TESTO DELLA PAGINA
↓↓↓

Bari, Teatro Petruzzelli, Stagione Lirica 2013
“OTELLO”
Dramma lirico in quattro atti su libretto di Arrigo Boito, da Shakespeare.
Musica di Giuseppe Verdi
Otello, moro, generale dell’armata veneta CLIFTON FORBIS
Desdemona, sua moglie JULIANNA DI GIACOMO
Jago, alfiere CLAUDIO SGURA
Emilia, sua moglie SARA FULGONI
Cassio, capo di squadra FRANCISCO CORUJO
Roderigo, gentiluomo veneziano MASSIMILIANO CHIAROLLA
Montano, già governatore di Cipro ROBERTO ABBONDANZA
Lodovico, ambasciatore della Repubblica Veneta LUCA TITTOTO
Coro e Orchestra del Teatro Petruzzelli di Bari
Coro di voci bianche “all’Ottava”

↑↑↑

DATI FORNITI
↓↓↓

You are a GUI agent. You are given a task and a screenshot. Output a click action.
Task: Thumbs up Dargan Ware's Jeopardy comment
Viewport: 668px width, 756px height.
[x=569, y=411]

↑↑↑

ESERCIZIO
Continua la locandina dell'Otello di Verdi al Teatro Petruzzelli, riprendendo subito dopo l'ultima riga riportata.

RISPOSTA SCRITTA
Direttore Keri-Lynn Wilson
Maestro del Coro Franco Sebastiani
Voci bianche dirette da Emanuela Aymone
Regia Eimuntas Nekrošius
Scene Marius Nekrošius
Costumi Nadezda Gultiajeva
Luci Audrius Jankauskas
Nuovo allestimento della Fondazione Petruzzelli di Bari
Bari, 19 gennaio 2013
Una donna sul podio, un’orchestra di recente formazione con un’età media inferiore ai trent’anni, regia di Eimuntas Nekrošius. Basterebbero questi tre dati per lasciare intendere l’eccezionalità del nuovo allestimento dell’Otello verdiano prodotto dalla Fondazione Petruzzelli e Teatri di Bari. Pare davvero che per il politeama barese sia iniziata un’autentica rinascita sul fronte della qualità e del ‘peso’ internazionale degli spettacoli messi in scena.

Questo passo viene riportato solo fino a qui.